> [Instructions to follow]
Take the lines below beginning at the line that has "Cookies Settings (500, 363)" and stopping after the line that has "October 2023 (71, 1548)", and print them exactly as they are, with no other lines.
····················
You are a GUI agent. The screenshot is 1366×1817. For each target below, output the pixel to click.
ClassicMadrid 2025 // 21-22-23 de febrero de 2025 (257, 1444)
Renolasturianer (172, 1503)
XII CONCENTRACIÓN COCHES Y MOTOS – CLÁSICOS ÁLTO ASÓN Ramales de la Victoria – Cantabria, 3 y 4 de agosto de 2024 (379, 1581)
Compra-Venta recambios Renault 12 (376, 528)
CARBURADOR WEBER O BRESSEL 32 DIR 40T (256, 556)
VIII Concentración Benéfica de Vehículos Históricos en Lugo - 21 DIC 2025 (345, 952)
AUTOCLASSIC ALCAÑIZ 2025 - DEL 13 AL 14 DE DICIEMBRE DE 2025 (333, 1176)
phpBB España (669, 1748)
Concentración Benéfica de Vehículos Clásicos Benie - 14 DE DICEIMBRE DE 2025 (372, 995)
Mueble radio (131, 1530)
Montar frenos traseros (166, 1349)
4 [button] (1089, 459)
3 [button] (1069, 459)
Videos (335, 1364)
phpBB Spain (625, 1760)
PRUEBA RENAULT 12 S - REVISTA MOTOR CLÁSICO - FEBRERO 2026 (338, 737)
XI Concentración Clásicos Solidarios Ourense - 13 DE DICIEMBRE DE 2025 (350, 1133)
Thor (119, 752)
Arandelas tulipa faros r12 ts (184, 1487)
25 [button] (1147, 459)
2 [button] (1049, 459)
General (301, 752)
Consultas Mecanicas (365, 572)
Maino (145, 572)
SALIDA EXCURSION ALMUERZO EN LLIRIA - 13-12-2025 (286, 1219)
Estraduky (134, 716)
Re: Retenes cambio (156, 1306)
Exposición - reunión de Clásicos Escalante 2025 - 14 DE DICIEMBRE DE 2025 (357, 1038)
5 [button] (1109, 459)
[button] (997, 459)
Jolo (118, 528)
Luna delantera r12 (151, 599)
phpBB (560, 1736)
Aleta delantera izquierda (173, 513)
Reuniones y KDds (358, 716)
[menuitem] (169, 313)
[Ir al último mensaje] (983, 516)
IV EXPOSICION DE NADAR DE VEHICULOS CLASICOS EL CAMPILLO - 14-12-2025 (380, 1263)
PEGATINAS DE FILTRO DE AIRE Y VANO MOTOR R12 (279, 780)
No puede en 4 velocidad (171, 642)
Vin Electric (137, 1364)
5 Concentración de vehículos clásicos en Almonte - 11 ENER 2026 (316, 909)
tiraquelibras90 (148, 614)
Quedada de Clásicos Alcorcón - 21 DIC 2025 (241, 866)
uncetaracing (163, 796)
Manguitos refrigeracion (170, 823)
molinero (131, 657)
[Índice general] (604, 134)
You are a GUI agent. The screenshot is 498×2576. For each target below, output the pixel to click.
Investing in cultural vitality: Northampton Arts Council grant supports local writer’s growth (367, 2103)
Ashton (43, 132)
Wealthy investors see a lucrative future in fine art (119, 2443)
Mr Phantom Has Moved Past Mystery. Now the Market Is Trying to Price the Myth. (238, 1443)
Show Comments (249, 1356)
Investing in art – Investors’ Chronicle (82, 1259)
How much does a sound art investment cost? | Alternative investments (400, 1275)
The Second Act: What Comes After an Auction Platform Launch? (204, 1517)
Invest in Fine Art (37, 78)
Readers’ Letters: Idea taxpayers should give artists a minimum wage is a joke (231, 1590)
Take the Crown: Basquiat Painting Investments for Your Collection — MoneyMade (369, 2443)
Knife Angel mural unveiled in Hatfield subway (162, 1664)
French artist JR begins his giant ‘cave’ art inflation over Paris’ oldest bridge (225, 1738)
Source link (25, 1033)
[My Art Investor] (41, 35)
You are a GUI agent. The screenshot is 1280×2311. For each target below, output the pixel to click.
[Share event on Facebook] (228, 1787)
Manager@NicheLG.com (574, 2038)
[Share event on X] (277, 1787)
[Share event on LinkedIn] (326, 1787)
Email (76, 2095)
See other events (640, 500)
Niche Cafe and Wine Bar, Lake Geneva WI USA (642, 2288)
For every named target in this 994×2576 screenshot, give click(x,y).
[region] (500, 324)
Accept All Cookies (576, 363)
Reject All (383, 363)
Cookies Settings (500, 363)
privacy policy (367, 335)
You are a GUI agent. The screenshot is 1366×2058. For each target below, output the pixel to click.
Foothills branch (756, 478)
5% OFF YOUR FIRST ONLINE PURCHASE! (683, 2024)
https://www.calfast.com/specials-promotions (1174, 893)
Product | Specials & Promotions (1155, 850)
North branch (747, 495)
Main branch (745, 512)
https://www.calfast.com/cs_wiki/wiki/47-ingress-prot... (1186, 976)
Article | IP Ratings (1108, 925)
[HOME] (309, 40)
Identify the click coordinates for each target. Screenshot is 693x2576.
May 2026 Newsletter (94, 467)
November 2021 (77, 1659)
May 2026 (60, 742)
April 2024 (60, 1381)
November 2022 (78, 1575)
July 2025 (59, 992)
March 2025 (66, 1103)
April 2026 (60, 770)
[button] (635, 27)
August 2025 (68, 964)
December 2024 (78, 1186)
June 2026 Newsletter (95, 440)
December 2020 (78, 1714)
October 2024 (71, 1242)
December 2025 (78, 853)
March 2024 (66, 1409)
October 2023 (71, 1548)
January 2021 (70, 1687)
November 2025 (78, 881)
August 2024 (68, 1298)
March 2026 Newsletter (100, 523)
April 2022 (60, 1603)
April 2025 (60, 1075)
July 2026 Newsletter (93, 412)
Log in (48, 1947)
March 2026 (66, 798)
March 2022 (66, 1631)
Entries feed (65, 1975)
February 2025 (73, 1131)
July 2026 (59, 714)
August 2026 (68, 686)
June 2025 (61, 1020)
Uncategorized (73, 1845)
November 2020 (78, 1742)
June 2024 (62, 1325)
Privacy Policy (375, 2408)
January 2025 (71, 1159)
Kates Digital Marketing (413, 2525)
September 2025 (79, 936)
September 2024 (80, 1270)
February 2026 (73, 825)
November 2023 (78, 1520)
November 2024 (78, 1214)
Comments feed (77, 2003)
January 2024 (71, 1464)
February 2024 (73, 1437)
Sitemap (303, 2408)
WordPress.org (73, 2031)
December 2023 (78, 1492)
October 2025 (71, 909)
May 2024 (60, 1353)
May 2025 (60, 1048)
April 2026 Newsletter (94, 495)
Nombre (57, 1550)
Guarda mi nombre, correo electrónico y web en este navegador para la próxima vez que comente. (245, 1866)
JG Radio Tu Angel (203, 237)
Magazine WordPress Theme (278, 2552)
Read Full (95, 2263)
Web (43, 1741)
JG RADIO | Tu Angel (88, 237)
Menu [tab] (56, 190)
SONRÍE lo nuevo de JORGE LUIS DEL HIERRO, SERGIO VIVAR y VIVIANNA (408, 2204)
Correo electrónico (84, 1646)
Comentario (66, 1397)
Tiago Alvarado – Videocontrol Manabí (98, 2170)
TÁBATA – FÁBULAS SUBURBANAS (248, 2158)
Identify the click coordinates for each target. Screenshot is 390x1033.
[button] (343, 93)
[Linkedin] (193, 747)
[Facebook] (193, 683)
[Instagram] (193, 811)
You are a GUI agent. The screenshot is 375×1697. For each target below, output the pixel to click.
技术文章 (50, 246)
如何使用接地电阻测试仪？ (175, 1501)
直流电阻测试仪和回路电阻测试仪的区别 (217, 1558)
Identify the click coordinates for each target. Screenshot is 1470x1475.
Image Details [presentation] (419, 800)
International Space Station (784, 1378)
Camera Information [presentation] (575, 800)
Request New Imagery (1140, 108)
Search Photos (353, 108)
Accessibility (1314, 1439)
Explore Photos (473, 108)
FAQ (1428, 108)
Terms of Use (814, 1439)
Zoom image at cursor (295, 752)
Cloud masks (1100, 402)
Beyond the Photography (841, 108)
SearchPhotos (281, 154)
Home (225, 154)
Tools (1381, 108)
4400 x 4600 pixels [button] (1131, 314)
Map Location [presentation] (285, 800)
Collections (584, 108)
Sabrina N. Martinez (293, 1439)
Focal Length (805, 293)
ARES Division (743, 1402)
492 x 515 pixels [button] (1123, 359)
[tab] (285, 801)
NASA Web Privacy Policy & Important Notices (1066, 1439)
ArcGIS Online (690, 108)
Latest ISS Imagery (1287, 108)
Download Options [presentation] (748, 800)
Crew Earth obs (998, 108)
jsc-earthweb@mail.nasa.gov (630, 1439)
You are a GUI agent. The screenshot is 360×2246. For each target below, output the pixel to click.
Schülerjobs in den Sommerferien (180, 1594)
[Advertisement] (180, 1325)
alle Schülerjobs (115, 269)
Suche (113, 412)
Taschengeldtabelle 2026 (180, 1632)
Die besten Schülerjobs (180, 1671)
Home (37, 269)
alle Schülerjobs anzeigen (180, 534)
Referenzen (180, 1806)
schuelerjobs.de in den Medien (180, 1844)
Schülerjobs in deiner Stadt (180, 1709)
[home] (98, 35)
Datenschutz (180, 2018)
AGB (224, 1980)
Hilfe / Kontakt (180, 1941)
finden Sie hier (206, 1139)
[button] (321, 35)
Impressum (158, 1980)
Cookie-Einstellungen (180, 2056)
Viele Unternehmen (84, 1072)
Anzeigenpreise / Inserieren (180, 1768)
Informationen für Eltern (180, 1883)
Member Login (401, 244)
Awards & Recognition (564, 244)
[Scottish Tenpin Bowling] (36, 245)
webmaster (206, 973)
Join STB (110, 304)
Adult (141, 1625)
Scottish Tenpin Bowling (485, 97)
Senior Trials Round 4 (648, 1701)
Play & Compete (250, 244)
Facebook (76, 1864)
····················
> [Task response]
Cookies Settings (500, 363)
privacy policy (367, 335)
You are a GUI agent. The screenshot is 1366×2058. For each target below, output the pixel to click.
Foothills branch (756, 478)
5% OFF YOUR FIRST ONLINE PURCHASE! (683, 2024)
https://www.calfast.com/specials-promotions (1174, 893)
Product | Specials & Promotions (1155, 850)
North branch (747, 495)
Main branch (745, 512)
https://www.calfast.com/cs_wiki/wiki/47-ingress-prot... (1186, 976)
Article | IP Ratings (1108, 925)
[HOME] (309, 40)
Identify the click coordinates for each target. Screenshot is 693x2576.
May 2026 Newsletter (94, 467)
November 2021 (77, 1659)
May 2026 (60, 742)
April 2024 (60, 1381)
November 2022 (78, 1575)
July 2025 (59, 992)
March 2025 (66, 1103)
April 2026 (60, 770)
[button] (635, 27)
August 2025 (68, 964)
December 2024 (78, 1186)
June 2026 Newsletter (95, 440)
December 2020 (78, 1714)
October 2024 (71, 1242)
December 2025 (78, 853)
March 2024 (66, 1409)
October 2023 (71, 1548)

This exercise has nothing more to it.